La Flc Cgil ha annunciato lo stato di agitazione per il personale ATA, poiché migliaia di collaboratori scolastici assunti nell’ambito del Piano Nazionale di Ripresa e Resilienza (Pnrr) e dell’Agenda Sud vedranno scadere i loro contratti il prossimo 15 aprile. Il sindacato chiede la proroga di questi contratti fino a giugno e poi fino al 2026.

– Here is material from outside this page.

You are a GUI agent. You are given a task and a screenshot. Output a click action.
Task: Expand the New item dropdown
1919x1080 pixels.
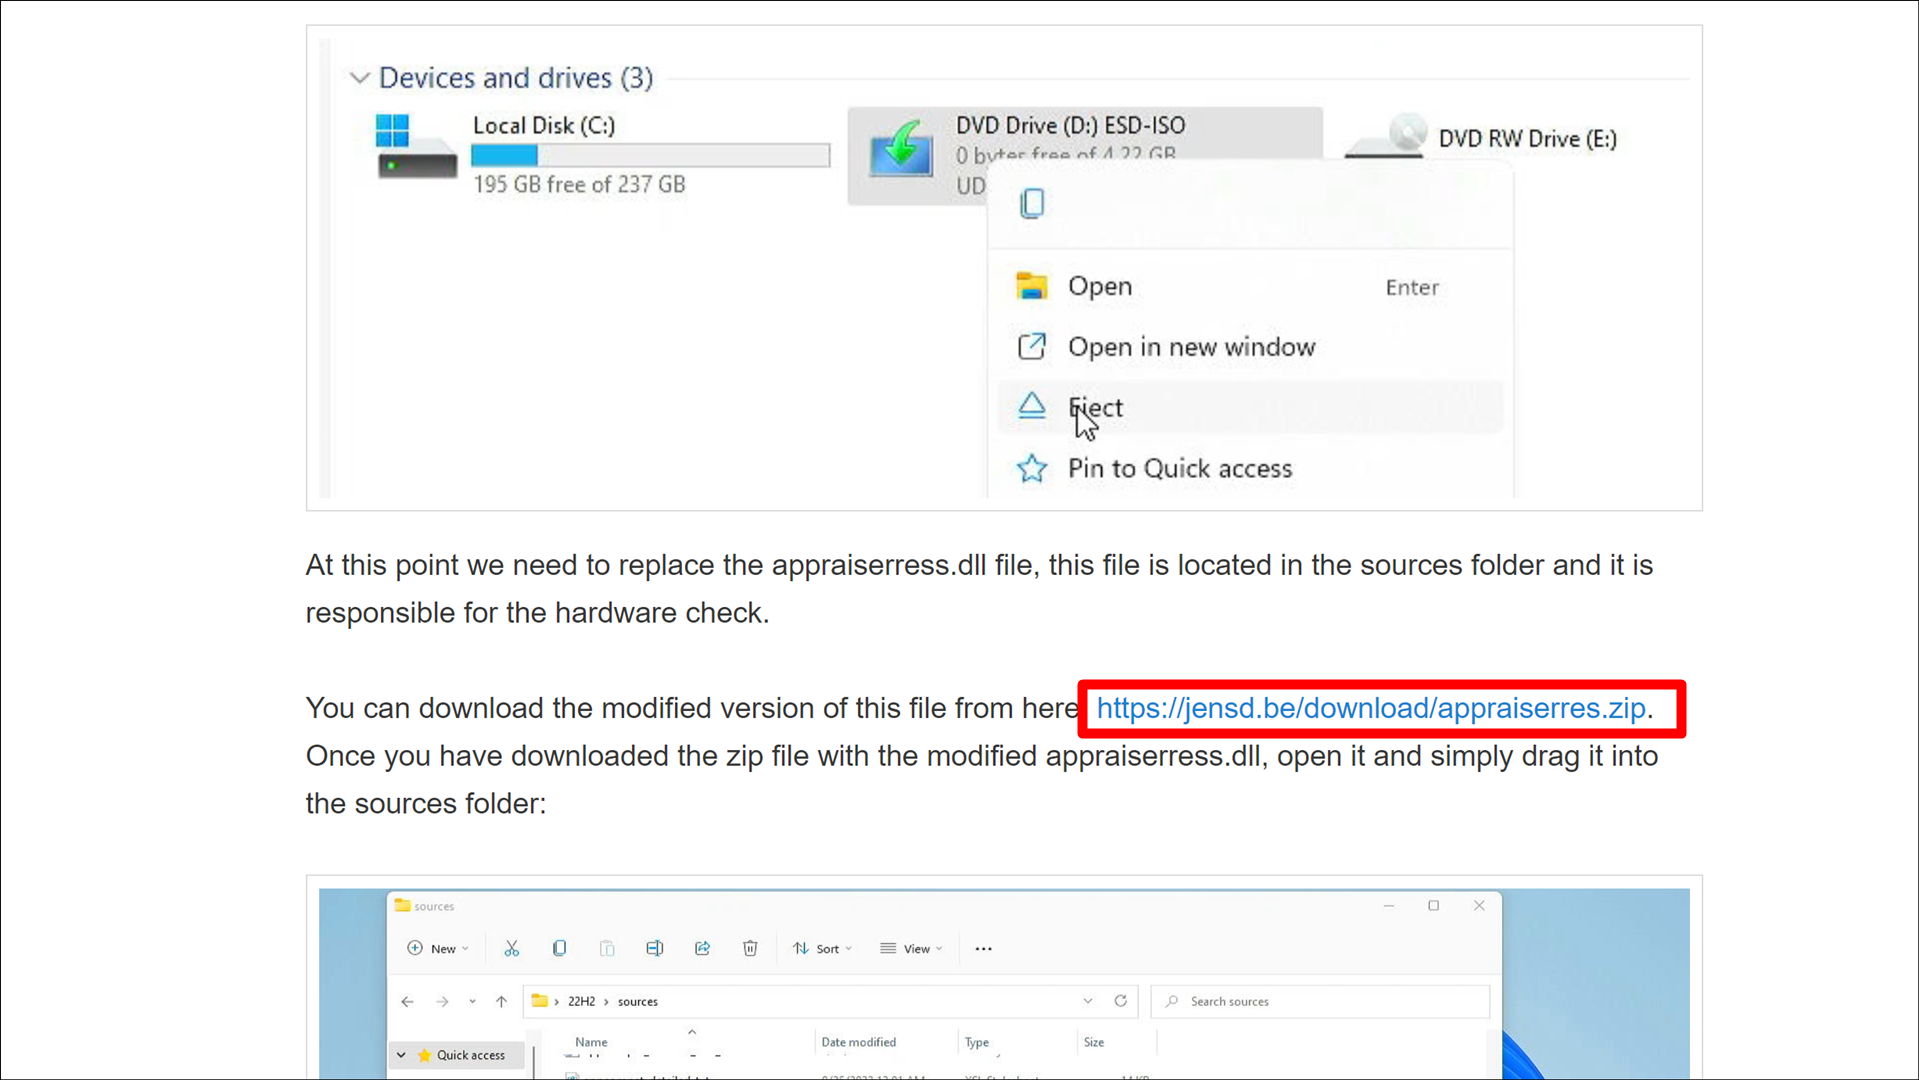(438, 948)
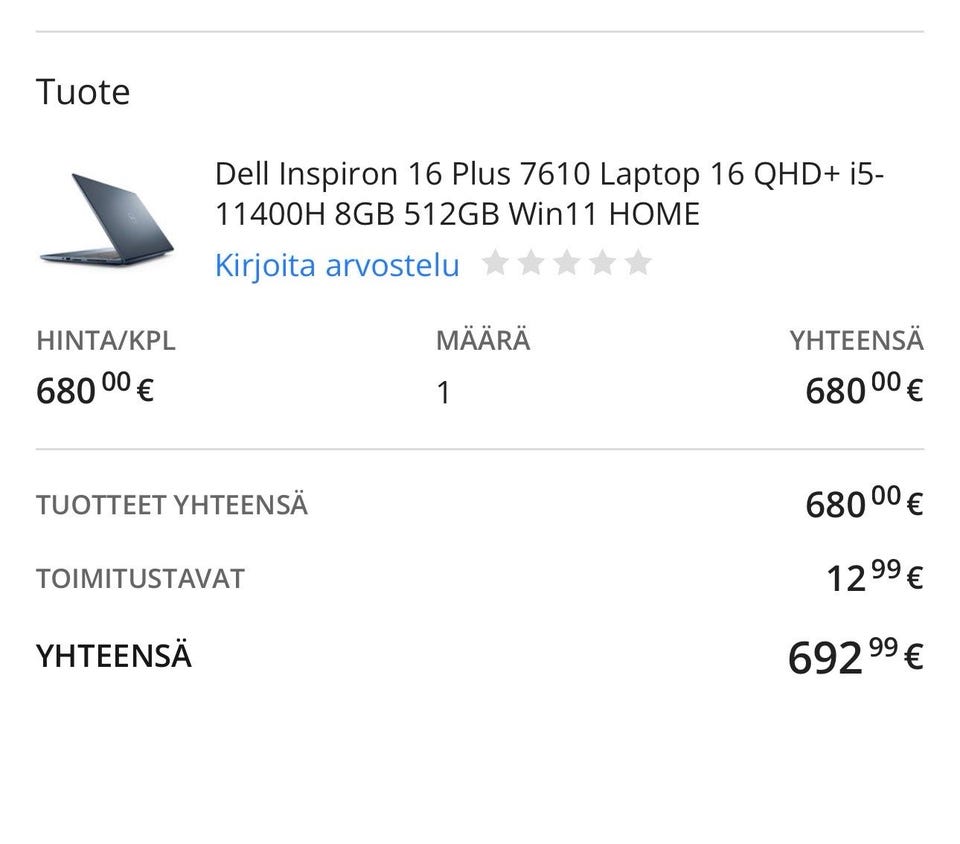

Denuncia una situazione insostenibile nelle scuole, in particolare nelle segreterie, dove il piano per semplificare le procedure amministrative presentato dal ministero un anno fa è fermo. La Flc Cgil GIL ha dichiarato lo stato di agitazione per tutto il personale ATA, convocando un tavolo di conciliazione. Chiede la disattivazione e cancellazione dell’applicativo Passweb dalle mansioni delle segreterie, il pagamento tempestivo dei supplenti affidato completamente al MEF e l’arresto dei tagli agli organici ATA, dovuti al dimensionamento scolastico, nonché risposte immediate da parte del governo.
Il sindacato sostiene che questi punti sono condivisi dai dirigenti scolastici, per i quali è stato proclamato anche lo stato di agitazione. Conclude affermando che la scuola è allo stremo e che sono necessarie risposte immediate.